= WHAT YOU SHOULD DO =
Every line in the data below that holds "computer" should be found and copied.

** Opening ENTRIES SHOWN block **

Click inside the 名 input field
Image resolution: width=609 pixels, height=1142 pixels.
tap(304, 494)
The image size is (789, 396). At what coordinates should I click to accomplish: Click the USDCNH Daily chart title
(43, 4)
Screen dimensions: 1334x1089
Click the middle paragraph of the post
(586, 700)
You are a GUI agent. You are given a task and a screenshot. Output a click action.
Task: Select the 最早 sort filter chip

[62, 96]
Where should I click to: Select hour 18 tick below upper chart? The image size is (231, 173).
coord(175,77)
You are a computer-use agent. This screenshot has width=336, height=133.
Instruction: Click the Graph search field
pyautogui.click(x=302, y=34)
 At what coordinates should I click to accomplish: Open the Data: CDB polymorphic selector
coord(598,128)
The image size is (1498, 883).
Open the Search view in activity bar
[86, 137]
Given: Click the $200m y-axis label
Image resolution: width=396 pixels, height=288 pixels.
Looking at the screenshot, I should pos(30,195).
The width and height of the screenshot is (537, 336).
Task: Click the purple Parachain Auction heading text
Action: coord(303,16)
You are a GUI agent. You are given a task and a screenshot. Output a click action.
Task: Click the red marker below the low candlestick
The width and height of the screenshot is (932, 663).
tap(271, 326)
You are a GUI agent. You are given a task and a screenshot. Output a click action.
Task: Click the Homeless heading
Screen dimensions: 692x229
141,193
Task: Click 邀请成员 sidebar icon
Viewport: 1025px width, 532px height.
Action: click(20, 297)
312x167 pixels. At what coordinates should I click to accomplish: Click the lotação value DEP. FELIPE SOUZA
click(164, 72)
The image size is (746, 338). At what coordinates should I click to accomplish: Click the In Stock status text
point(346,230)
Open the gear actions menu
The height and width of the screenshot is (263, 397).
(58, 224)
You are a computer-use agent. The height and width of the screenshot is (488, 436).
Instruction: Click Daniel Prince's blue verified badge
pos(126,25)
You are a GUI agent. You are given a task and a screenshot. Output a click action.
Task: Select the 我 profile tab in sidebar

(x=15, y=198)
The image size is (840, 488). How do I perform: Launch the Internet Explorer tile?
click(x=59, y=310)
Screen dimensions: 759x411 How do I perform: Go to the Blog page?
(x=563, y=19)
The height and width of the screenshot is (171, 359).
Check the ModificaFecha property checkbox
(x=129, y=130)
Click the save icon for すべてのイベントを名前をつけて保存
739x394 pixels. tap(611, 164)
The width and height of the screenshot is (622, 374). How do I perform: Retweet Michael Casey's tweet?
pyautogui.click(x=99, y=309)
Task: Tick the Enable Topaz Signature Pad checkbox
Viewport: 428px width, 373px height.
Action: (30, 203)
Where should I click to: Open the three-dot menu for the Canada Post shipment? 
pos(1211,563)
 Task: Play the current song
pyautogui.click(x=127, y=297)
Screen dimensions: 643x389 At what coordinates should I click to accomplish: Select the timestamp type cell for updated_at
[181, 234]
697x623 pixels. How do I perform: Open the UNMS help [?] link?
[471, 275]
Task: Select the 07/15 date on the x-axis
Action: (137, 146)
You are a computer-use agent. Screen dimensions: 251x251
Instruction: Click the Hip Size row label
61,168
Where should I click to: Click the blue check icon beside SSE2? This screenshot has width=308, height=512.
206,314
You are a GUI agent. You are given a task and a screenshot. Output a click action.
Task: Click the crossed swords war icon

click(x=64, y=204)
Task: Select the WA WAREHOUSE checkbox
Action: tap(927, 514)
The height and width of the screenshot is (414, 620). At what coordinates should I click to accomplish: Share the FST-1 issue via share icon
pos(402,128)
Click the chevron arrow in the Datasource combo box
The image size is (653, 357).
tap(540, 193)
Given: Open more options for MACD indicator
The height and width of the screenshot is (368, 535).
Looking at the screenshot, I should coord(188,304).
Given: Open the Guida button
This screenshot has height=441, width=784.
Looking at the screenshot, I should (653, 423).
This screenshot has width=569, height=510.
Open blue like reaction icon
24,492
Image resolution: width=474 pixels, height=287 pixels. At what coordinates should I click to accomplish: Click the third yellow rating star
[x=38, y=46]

** Closing ENTRIES SHOWN block **

= RESPONSE TO THIS EXERCISE =
You are a computer-use agent. This screenshot has width=336, height=133.
You are a computer-use agent. The height and width of the screenshot is (488, 436).
You are a computer-use agent. Screen dimensions: 251x251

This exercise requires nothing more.